Your reply must hold the lines from the one containing "Viewport: 532px width, 399px height." to the end of the entries, copied exactly, with pictures excluded.

···

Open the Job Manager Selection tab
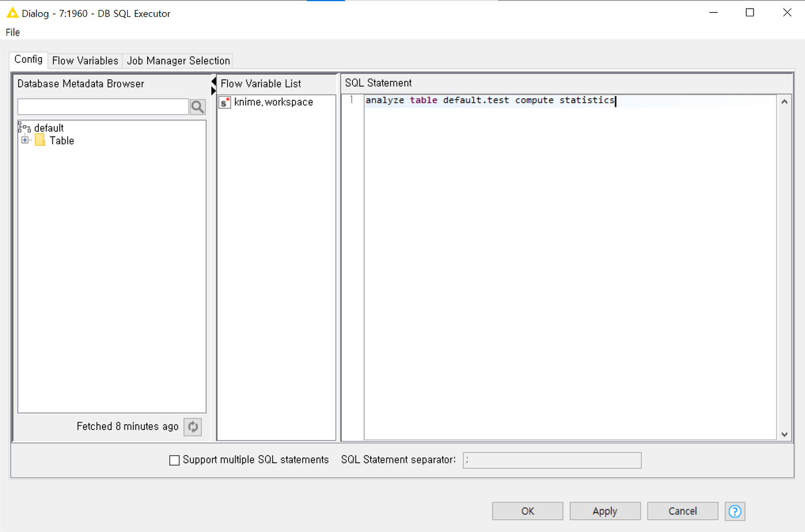805x532 pixels. pyautogui.click(x=177, y=60)
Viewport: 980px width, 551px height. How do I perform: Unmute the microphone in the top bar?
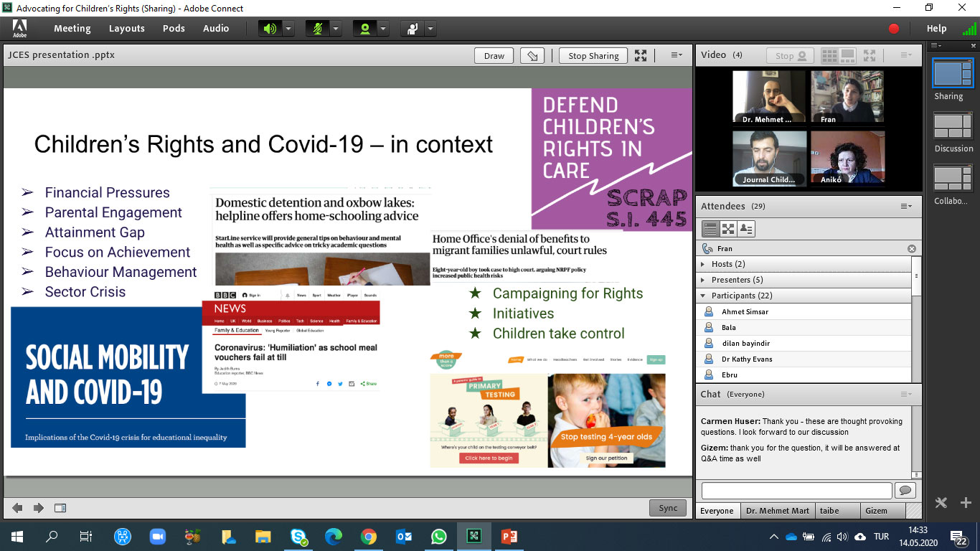pyautogui.click(x=317, y=29)
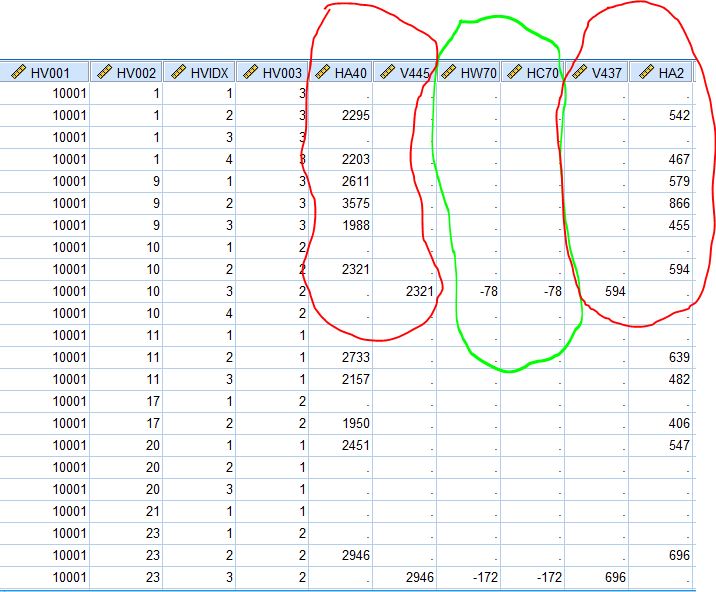Image resolution: width=716 pixels, height=592 pixels.
Task: Click the measure icon next to HVIDX
Action: (x=178, y=72)
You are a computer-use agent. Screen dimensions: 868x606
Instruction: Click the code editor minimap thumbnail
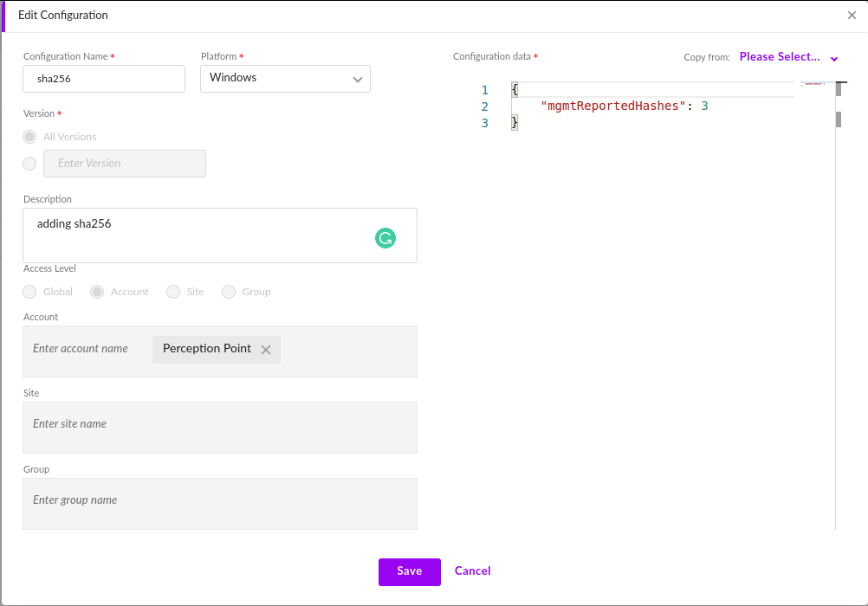813,84
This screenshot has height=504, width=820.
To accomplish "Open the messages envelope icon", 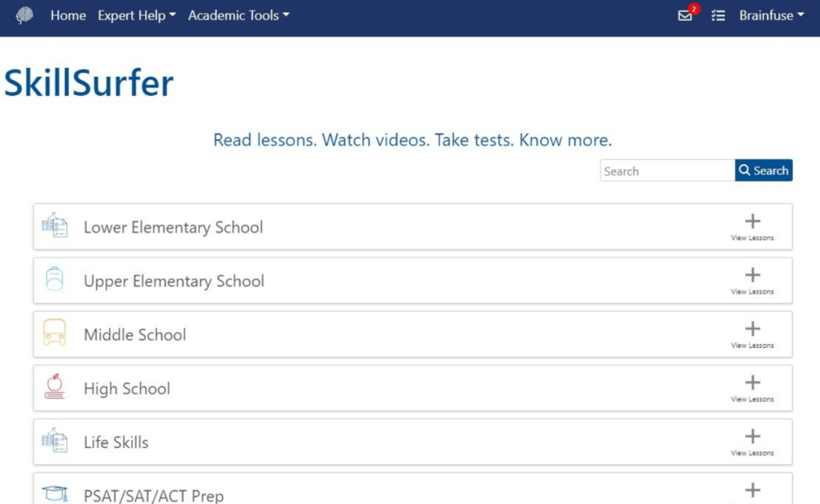I will (x=685, y=16).
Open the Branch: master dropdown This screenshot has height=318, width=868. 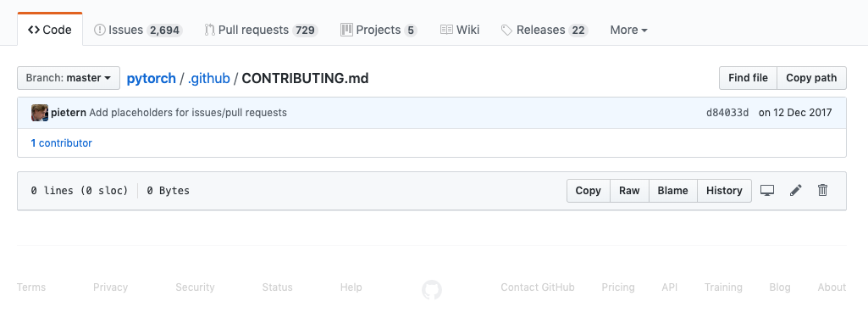(x=69, y=78)
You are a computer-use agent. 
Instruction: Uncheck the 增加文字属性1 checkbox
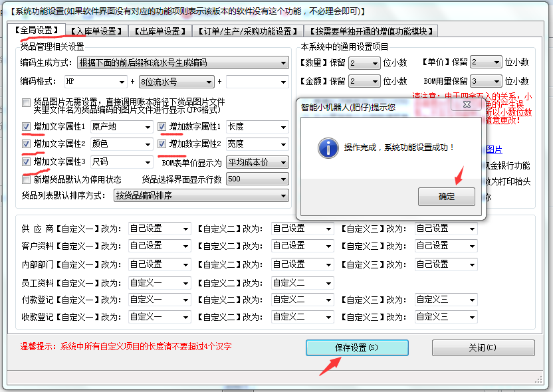(x=26, y=126)
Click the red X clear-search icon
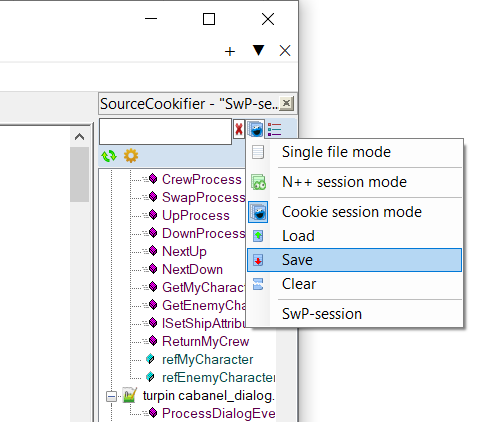The image size is (501, 422). (239, 129)
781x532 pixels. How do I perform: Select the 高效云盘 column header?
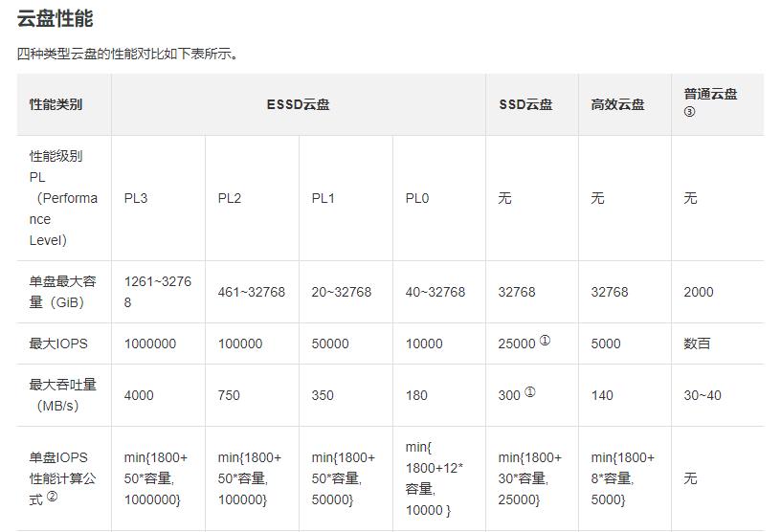(x=617, y=104)
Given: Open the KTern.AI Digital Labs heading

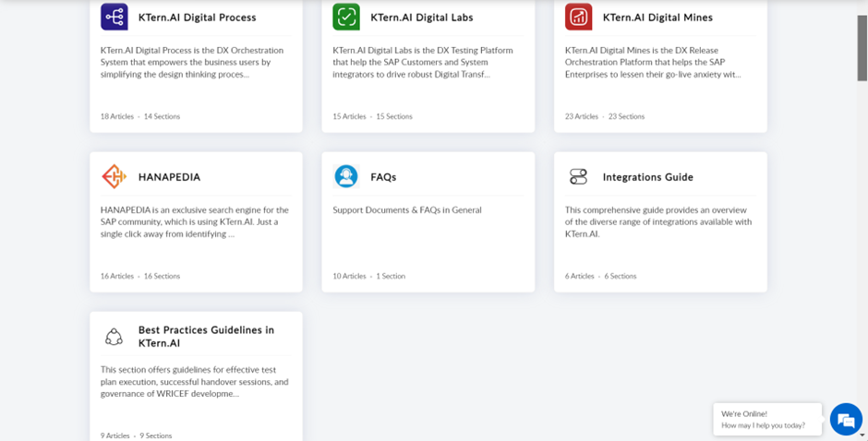Looking at the screenshot, I should point(422,18).
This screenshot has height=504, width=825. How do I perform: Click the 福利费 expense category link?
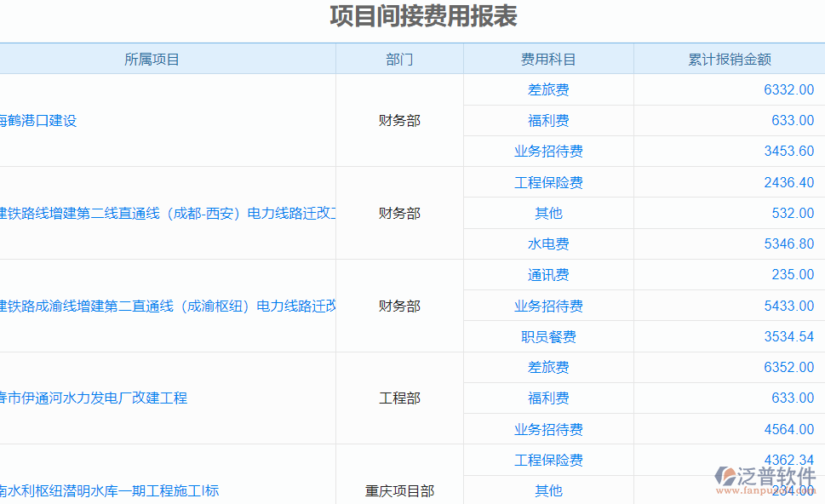(549, 120)
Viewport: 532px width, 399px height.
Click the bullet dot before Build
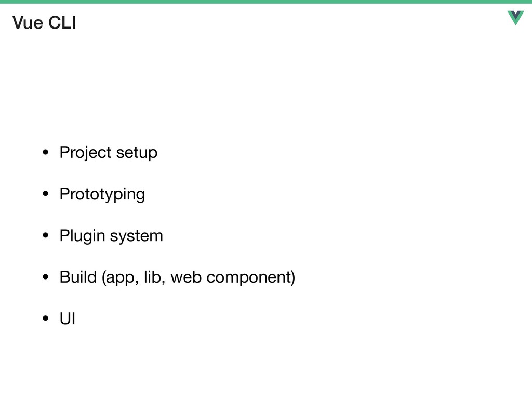(46, 277)
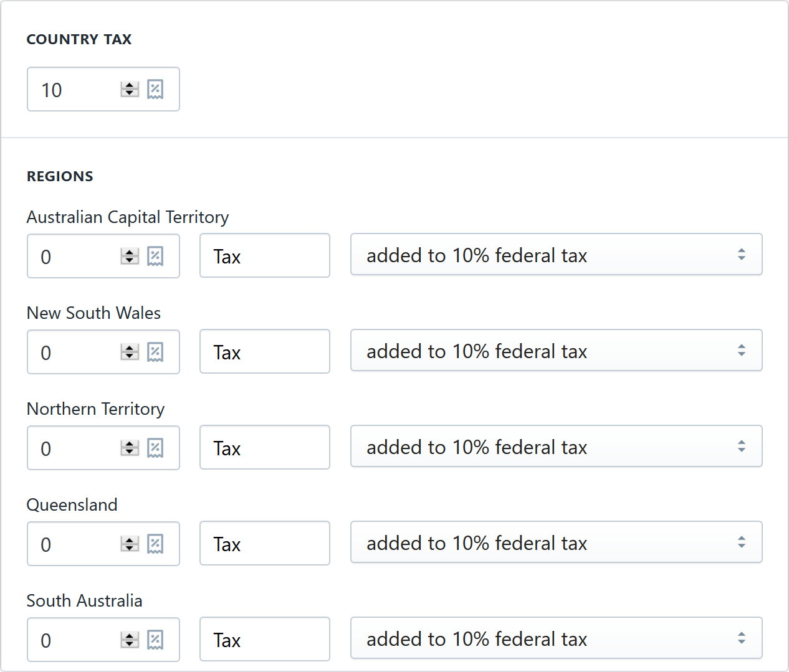Viewport: 789px width, 672px height.
Task: Click the Northern Territory stepper up arrow
Action: click(129, 444)
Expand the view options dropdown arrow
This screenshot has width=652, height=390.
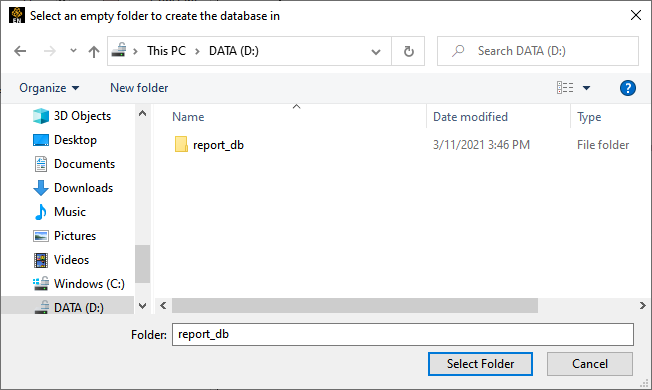click(x=586, y=88)
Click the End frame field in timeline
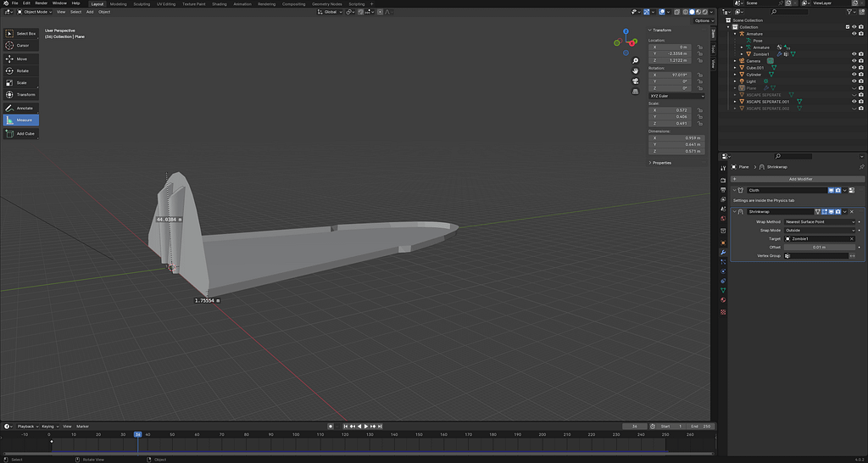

···

[RESULT FOR THIS TASK]
Viewport: 532px width, 399px height.
Click the bullet dot before Build
(46, 277)
Viewport: 789px width, 672px height.
Task: Click the Northern Territory stepper up arrow
Action: click(129, 444)
Expand the view options dropdown arrow
This screenshot has width=652, height=390.
click(x=586, y=88)
Click the End frame field in timeline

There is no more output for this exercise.